I have a large dataset where I needed to do some string manipulation (I know strings are immutable). The Replace()
function in the strings
package does exactly what I need, except I need it to search in reverse.
Say I have this string: AA-BB-CC-DD-EE
Run this script:
package main
import (
"fmt"
"strings"
)
func main() {
fmt.Println(strings.Replace("AA-BB-CC-DD-EE", "-", "", 1))
}
It outputs: AABB-CC-DD-EE
What I need is: AA-BBCCDDEE
, where the first instance of the search key is found, and the rest discarded.
Splitting the string, inserting the dash, and joining it back together works. But, I'm thinking there is a more performant way to achieve this.
String slices!
in := "AA-BB-CC-DD-EE"
afterDash := strings.Index(in, "-") + 1
fmt.Println(in[:afterDash] + strings.Replace(in[afterDash:], "-", "", -1))
(might require some tweaking to get the behavior you want in the case that the input has no dashes).
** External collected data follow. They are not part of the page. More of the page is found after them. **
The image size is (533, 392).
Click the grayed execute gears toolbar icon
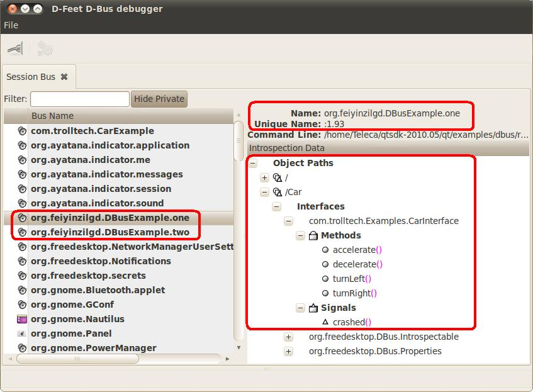(x=45, y=48)
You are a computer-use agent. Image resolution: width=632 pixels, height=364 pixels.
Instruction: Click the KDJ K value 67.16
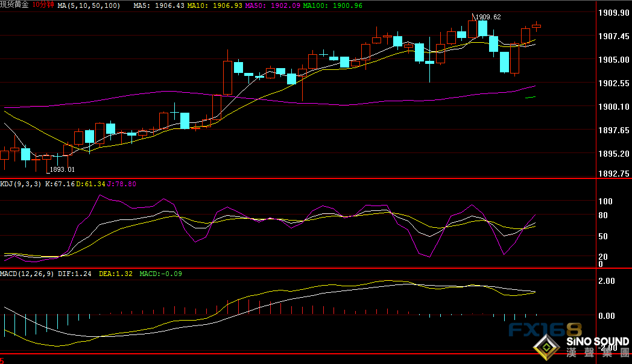click(x=59, y=184)
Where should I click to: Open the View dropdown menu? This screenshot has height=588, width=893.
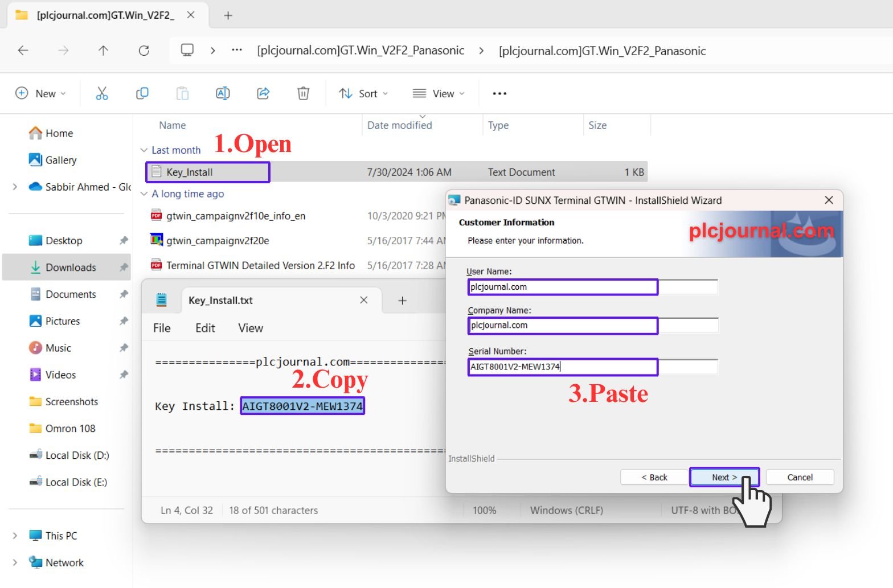(x=439, y=93)
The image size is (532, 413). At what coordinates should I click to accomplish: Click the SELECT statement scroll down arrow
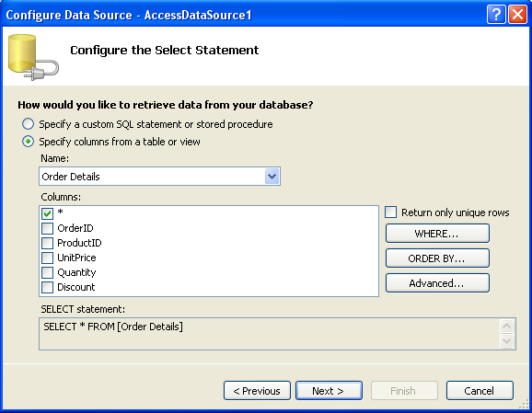[507, 340]
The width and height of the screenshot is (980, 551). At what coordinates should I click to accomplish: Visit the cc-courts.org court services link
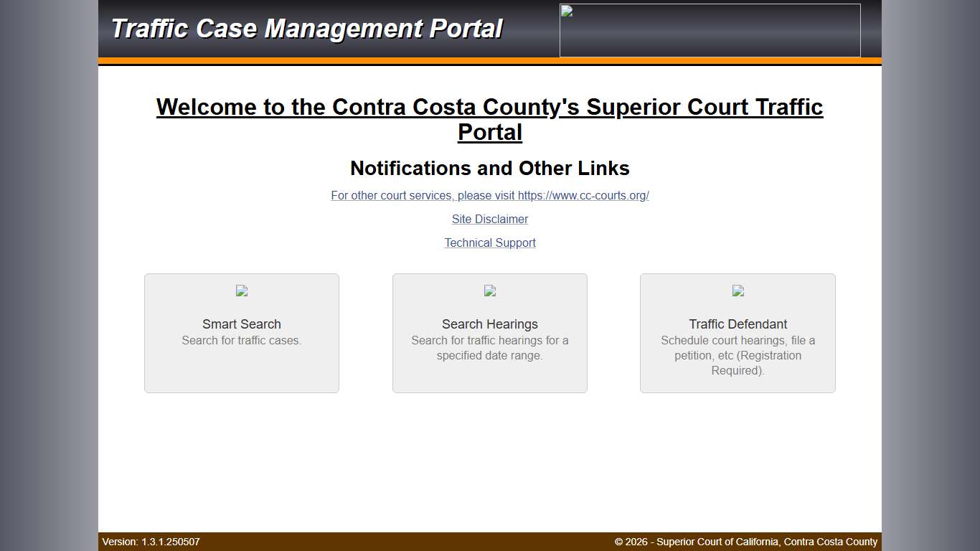[x=490, y=195]
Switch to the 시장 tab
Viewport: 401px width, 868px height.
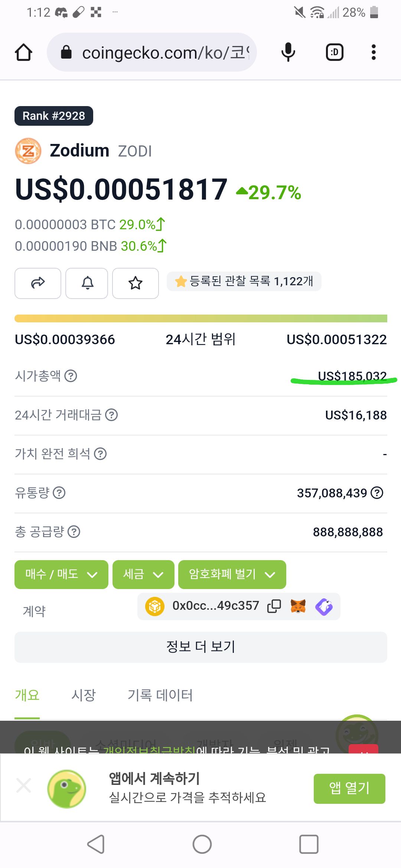coord(84,695)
This can be another solution
package main
import (
"strings"
"fmt"
)
func Reverse(s string) string {
n := len(s)
runes := make([]rune, n)
for _, rune := range s {
n--
runes[n] = rune
}
return string(runes[n:])
}
func main() {
S := "AA-BB-CC-DD-EE"
S = Reverse(strings.Replace(Reverse(S), "-", "", strings.Count(S, "-")-1))
fmt.Println(S)
}
Another solution:
package main
import (
"fmt"
"strings"
)
func main() {
S := strings.Replace("AA-BB-CC-DD-EE", "-", "*", 1)
S = strings.Replace(S, "-", "", -1)
fmt.Println(strings.Replace( S, "*", "-", 1))
}
This was a fun question to answer. While the solutions offered work neatly, splitting and replacing, to say nothing of calling Replace 3 times doesn't seem likely to be performant.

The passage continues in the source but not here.